++++ Material for the task

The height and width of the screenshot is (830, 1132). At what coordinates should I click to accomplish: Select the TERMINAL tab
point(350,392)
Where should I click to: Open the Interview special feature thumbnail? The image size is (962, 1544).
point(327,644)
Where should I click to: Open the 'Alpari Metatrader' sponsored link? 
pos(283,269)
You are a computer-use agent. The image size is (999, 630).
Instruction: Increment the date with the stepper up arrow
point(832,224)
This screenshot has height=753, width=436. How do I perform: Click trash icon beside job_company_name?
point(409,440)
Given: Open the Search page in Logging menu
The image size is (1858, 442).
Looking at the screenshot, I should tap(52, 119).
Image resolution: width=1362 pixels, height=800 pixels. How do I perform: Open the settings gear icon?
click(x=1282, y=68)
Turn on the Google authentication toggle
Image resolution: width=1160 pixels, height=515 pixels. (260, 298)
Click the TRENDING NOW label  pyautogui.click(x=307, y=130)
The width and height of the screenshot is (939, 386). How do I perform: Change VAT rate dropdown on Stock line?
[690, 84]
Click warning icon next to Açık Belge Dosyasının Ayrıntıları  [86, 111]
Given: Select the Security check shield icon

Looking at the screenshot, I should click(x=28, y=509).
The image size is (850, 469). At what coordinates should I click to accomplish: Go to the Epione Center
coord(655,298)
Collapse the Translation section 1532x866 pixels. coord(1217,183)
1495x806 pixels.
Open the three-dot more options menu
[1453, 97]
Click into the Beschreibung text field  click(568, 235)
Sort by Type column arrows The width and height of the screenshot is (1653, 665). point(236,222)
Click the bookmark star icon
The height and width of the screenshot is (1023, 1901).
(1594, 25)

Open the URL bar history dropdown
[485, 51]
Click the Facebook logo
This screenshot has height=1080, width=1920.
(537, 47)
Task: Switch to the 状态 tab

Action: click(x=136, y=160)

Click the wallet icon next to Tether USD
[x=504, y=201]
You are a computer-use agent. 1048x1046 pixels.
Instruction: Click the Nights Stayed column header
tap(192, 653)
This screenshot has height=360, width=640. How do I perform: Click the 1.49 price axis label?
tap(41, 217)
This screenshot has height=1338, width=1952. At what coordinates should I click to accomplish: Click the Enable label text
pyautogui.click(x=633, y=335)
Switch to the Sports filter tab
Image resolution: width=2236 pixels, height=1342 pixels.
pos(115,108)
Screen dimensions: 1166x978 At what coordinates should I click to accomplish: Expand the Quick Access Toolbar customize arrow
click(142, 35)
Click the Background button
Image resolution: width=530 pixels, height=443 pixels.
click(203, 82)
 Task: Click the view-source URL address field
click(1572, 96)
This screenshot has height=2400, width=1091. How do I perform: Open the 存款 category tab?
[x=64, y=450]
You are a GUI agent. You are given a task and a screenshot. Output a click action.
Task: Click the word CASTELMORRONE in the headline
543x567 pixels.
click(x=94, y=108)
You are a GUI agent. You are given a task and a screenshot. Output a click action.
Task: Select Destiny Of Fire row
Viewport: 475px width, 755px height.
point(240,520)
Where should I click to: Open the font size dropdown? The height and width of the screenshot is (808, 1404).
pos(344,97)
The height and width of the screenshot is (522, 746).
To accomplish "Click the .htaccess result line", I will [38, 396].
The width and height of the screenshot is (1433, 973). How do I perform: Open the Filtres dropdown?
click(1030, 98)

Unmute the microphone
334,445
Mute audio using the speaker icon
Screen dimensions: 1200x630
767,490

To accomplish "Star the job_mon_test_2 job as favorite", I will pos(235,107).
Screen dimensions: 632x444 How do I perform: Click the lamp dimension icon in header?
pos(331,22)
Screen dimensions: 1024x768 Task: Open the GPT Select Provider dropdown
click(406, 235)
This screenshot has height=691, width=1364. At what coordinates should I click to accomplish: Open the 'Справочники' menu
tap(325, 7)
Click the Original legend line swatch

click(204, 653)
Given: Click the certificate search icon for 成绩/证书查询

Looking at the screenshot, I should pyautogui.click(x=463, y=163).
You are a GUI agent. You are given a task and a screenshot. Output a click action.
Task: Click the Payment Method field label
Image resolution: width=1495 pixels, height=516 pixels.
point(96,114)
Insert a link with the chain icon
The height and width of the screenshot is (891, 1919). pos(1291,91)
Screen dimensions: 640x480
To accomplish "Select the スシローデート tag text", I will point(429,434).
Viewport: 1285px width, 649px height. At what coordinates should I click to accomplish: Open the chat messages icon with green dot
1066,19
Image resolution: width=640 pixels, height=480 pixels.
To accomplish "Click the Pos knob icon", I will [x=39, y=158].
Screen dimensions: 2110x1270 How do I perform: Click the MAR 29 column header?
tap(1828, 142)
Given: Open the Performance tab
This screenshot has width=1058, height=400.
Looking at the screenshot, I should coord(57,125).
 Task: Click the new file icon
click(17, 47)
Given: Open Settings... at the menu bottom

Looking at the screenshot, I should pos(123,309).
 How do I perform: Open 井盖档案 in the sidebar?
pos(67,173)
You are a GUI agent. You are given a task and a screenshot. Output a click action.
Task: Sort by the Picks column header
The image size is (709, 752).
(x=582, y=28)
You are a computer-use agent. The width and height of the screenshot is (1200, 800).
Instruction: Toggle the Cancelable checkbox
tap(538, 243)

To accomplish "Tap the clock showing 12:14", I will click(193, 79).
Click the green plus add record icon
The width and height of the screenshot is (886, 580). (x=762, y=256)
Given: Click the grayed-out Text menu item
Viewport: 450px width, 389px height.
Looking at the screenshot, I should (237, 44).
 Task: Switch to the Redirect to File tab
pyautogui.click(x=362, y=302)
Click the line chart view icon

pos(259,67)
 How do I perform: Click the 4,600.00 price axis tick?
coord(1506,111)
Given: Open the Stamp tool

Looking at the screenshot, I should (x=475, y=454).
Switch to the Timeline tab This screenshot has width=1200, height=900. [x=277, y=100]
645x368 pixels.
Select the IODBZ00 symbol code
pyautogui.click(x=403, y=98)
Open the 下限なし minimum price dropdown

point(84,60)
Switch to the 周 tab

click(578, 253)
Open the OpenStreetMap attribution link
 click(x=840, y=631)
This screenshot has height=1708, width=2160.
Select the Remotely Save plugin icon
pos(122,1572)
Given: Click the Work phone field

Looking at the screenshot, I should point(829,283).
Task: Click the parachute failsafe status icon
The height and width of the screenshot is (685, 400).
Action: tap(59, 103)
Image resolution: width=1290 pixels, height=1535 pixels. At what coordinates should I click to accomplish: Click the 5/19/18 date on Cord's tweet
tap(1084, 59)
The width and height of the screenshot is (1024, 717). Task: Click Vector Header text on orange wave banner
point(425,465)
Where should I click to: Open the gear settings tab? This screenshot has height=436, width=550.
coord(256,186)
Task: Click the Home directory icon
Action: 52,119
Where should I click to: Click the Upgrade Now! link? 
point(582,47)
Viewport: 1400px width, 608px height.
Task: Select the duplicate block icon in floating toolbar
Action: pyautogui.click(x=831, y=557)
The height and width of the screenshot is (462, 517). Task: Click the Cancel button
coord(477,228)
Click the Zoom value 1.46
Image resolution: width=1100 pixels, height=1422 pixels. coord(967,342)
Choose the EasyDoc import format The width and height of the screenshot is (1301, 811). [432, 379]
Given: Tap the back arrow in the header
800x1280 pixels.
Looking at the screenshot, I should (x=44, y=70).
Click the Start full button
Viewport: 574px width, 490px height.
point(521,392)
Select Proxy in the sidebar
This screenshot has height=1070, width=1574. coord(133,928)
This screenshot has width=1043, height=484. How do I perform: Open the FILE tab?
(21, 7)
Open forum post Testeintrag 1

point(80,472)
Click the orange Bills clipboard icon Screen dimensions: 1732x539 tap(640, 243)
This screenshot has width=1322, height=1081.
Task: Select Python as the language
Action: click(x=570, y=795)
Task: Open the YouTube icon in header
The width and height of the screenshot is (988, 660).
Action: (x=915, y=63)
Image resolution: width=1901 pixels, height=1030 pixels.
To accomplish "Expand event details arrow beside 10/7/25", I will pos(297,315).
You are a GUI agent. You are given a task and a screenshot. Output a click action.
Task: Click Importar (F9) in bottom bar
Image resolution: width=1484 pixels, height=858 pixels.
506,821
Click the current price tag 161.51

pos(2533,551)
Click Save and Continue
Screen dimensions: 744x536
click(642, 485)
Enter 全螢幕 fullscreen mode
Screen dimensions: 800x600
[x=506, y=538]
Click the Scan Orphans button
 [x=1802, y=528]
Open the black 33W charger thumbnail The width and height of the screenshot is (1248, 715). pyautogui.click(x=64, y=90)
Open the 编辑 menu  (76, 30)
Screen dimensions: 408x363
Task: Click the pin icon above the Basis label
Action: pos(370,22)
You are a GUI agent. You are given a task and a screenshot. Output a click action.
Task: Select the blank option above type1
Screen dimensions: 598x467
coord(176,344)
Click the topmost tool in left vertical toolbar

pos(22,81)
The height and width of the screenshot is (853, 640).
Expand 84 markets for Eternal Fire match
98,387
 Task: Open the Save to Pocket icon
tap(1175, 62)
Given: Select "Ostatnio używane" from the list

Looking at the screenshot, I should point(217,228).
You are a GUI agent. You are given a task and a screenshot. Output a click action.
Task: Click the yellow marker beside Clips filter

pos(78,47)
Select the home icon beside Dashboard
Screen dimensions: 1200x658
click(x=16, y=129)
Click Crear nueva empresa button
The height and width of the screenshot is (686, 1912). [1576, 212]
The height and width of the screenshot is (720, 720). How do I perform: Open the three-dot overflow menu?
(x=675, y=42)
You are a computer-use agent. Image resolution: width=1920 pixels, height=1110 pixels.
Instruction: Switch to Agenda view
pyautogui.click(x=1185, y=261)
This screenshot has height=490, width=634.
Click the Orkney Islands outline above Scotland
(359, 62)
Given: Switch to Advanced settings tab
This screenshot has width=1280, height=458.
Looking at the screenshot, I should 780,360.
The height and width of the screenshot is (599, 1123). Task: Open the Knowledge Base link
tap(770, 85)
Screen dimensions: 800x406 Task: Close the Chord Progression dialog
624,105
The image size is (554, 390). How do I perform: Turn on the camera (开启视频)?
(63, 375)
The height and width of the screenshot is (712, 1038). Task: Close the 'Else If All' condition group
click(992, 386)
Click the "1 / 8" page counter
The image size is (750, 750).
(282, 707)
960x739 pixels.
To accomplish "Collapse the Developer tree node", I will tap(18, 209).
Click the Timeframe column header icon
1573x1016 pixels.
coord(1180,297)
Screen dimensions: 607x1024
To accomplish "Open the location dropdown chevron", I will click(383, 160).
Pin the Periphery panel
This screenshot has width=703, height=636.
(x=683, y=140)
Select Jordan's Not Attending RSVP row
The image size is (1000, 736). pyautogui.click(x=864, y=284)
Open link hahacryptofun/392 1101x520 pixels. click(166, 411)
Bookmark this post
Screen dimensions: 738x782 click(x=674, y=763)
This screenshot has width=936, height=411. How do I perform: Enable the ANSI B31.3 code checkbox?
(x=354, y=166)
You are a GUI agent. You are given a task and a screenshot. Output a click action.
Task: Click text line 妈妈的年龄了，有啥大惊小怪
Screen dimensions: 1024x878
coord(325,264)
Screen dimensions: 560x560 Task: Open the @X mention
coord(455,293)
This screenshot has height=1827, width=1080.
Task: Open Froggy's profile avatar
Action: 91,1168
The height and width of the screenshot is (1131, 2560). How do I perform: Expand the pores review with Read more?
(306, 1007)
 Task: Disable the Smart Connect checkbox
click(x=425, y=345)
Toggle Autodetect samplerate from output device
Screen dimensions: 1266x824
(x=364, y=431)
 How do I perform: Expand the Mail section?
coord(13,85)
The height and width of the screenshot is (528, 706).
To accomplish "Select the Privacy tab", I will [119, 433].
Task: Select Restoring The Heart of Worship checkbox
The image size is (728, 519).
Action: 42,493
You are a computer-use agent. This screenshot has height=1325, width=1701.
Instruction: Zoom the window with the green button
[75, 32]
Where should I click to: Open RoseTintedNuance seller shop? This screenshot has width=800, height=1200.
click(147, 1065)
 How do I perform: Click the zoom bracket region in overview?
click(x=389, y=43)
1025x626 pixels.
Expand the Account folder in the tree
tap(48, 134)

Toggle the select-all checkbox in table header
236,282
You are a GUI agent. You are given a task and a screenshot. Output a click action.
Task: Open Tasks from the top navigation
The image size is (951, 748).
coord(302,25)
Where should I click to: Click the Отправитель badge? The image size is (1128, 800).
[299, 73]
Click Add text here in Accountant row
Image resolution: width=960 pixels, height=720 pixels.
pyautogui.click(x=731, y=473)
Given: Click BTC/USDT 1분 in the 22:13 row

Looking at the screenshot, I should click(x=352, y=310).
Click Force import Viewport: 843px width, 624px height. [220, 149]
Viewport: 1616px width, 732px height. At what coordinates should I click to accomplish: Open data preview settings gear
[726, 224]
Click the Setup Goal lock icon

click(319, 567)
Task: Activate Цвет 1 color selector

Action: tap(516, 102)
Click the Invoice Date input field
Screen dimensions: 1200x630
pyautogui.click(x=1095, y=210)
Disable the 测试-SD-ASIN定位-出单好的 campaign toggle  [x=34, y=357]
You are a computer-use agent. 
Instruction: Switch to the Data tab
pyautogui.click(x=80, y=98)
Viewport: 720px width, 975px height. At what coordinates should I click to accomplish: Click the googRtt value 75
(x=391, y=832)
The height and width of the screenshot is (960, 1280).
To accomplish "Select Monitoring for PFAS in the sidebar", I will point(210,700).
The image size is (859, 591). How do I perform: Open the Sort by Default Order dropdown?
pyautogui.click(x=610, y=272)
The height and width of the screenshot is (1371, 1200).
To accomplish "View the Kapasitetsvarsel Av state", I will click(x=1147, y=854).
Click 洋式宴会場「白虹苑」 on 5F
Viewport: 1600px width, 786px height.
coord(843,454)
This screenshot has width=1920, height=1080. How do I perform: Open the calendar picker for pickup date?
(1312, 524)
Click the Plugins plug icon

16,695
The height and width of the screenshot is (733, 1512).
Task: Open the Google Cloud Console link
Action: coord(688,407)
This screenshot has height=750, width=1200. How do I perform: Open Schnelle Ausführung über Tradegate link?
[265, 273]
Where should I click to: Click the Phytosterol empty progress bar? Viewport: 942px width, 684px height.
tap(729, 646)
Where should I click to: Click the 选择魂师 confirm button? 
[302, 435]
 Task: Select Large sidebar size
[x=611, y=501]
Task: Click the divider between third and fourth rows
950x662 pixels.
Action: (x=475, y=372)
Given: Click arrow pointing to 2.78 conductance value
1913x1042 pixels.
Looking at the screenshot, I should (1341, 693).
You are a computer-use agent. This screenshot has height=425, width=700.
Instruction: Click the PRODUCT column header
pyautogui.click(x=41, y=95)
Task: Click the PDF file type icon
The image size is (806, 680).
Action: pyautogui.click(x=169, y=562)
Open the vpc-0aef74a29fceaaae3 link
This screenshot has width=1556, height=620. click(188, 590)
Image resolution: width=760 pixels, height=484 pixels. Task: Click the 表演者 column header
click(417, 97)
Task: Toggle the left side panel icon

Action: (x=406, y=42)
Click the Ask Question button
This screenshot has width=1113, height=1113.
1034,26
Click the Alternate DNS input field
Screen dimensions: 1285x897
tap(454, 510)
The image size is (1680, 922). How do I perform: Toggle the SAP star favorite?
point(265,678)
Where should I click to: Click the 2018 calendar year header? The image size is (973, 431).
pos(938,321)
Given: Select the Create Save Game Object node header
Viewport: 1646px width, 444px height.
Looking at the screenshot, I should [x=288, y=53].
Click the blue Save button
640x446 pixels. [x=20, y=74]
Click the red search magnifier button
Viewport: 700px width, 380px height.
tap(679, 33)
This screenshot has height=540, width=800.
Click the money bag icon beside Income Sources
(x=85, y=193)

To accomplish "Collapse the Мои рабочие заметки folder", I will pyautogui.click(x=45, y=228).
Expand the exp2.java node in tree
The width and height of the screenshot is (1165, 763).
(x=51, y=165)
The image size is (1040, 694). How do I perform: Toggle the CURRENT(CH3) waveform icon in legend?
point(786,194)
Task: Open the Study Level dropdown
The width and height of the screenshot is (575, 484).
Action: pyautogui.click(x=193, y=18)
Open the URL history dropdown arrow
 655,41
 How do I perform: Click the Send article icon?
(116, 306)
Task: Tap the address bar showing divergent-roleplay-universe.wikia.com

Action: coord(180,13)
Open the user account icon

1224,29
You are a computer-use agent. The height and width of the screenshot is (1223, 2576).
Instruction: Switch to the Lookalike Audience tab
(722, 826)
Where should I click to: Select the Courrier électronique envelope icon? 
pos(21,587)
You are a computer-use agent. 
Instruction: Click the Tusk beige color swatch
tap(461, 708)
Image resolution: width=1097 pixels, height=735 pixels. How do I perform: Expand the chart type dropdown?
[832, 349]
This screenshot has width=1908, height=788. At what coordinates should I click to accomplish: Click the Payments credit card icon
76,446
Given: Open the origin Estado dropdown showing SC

++++++++

* About this task
Print again the lines of the entries above that fall between the line holding "Select the home icon beside Dashboard" and the line holding "960x739 pixels.", inclusive, exactly as they stand.

* Exercise solution
Select the home icon beside Dashboard
Screen dimensions: 1200x658
click(x=16, y=129)
Click Crear nueva empresa button
The height and width of the screenshot is (686, 1912). [1576, 212]
The height and width of the screenshot is (720, 720). How do I perform: Open the three-dot overflow menu?
(x=675, y=42)
You are a computer-use agent. Image resolution: width=1920 pixels, height=1110 pixels.
Instruction: Switch to Agenda view
pyautogui.click(x=1185, y=261)
This screenshot has height=490, width=634.
Click the Orkney Islands outline above Scotland
(359, 62)
Given: Switch to Advanced settings tab
This screenshot has width=1280, height=458.
Looking at the screenshot, I should 780,360.
The height and width of the screenshot is (599, 1123). Task: Open the Knowledge Base link
tap(770, 85)
Screen dimensions: 800x406 Task: Close the Chord Progression dialog
624,105
The image size is (554, 390). How do I perform: Turn on the camera (开启视频)?
(63, 375)
The height and width of the screenshot is (712, 1038). Task: Close the 'Else If All' condition group
click(992, 386)
Click the "1 / 8" page counter
The image size is (750, 750).
(282, 707)
960x739 pixels.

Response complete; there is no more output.